### [WHAT THIS TASK INVOLVES]
Nothing but the lines from the one containing "Viewport: 1677px width, 727px height." to the end of the data should be copied, exactly, and the pictures stay out.

### [LISTED ENTRIES]
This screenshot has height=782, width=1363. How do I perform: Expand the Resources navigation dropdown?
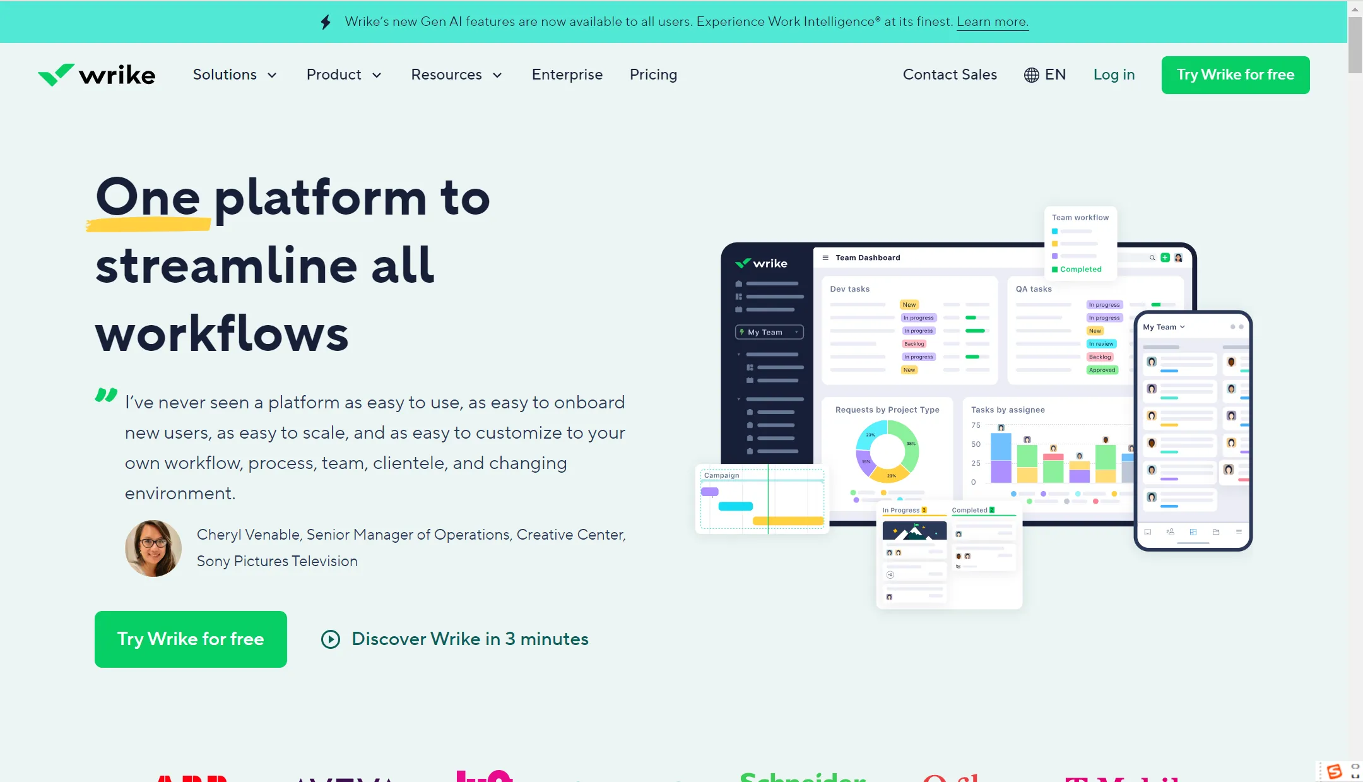click(456, 74)
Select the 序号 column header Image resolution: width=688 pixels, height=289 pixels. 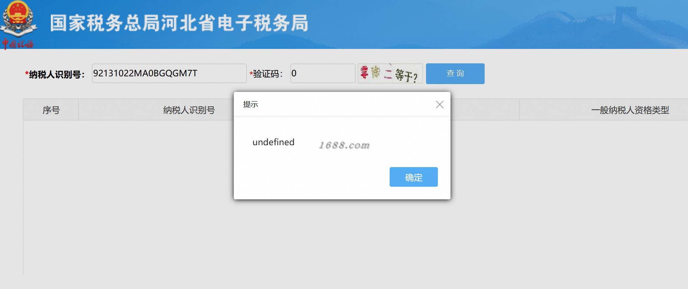51,110
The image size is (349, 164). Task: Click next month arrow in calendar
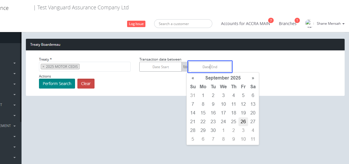click(253, 78)
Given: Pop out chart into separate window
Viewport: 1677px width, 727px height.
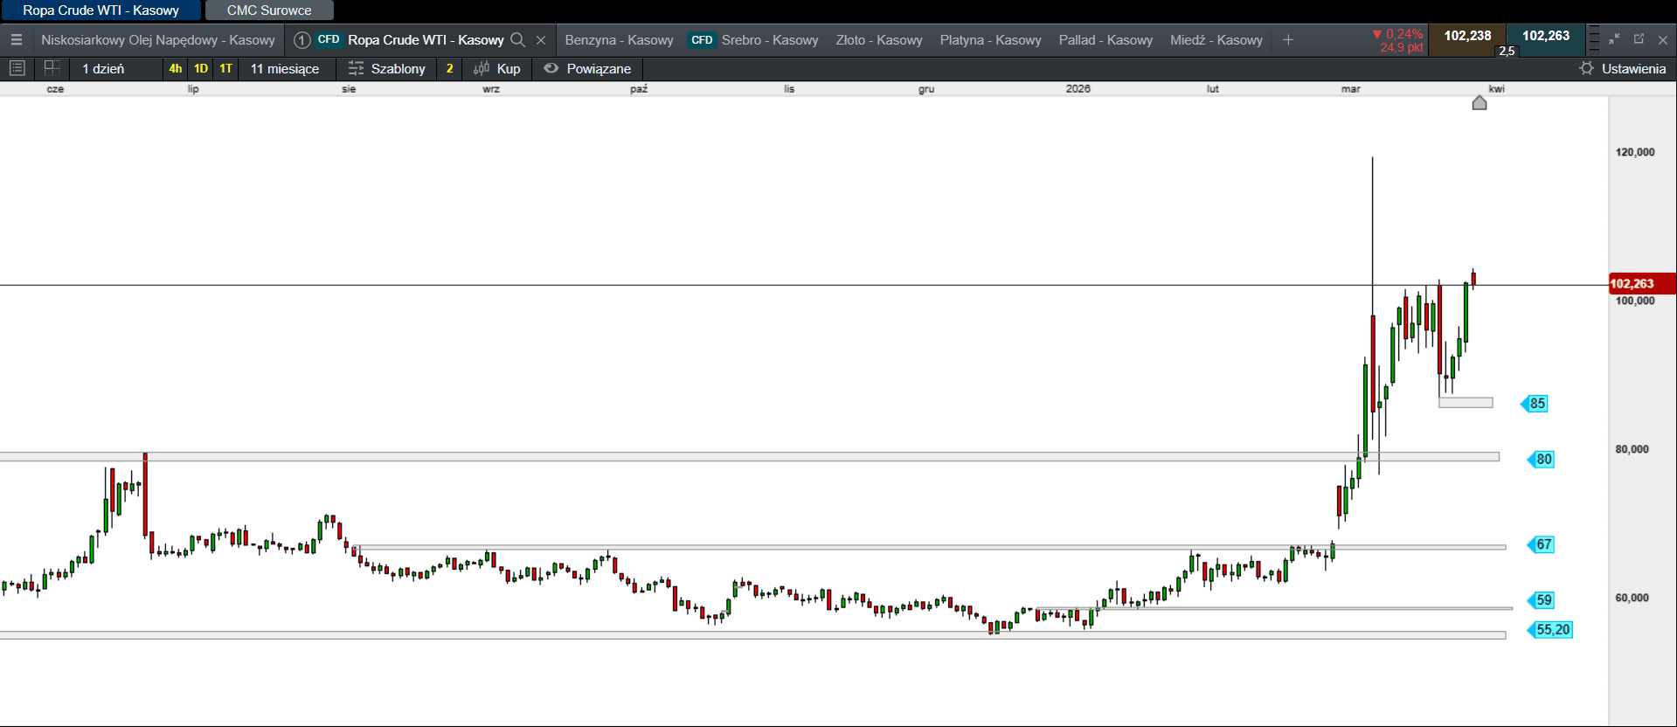Looking at the screenshot, I should point(1639,39).
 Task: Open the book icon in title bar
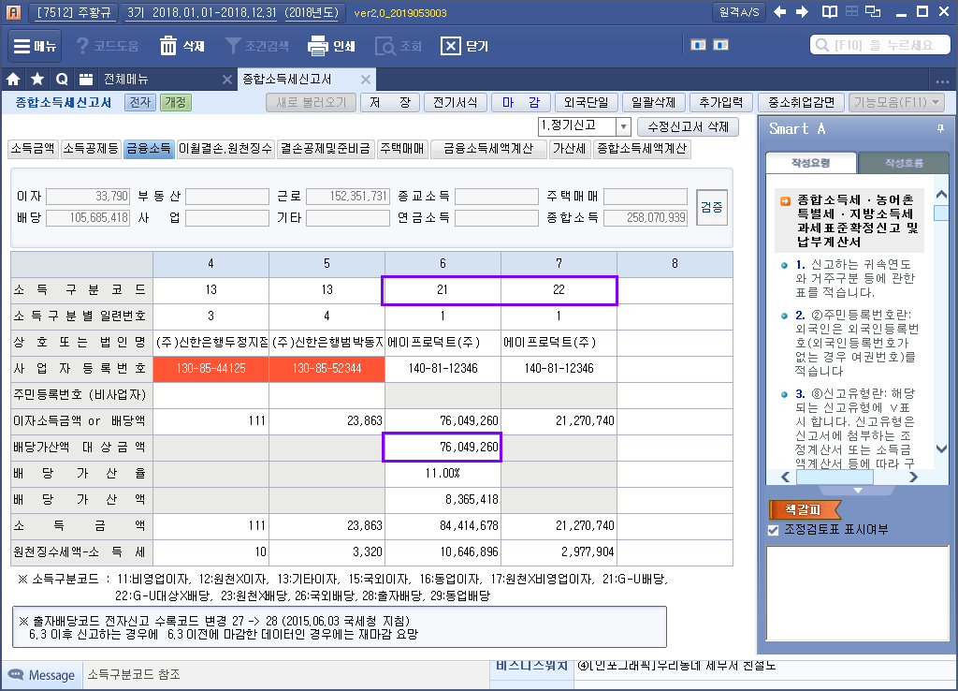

### [ANSWER SECTION]
Viewport: 1677px width, 727px height.
Looking at the screenshot, I should point(1639,39).
 Task: Open the book icon in title bar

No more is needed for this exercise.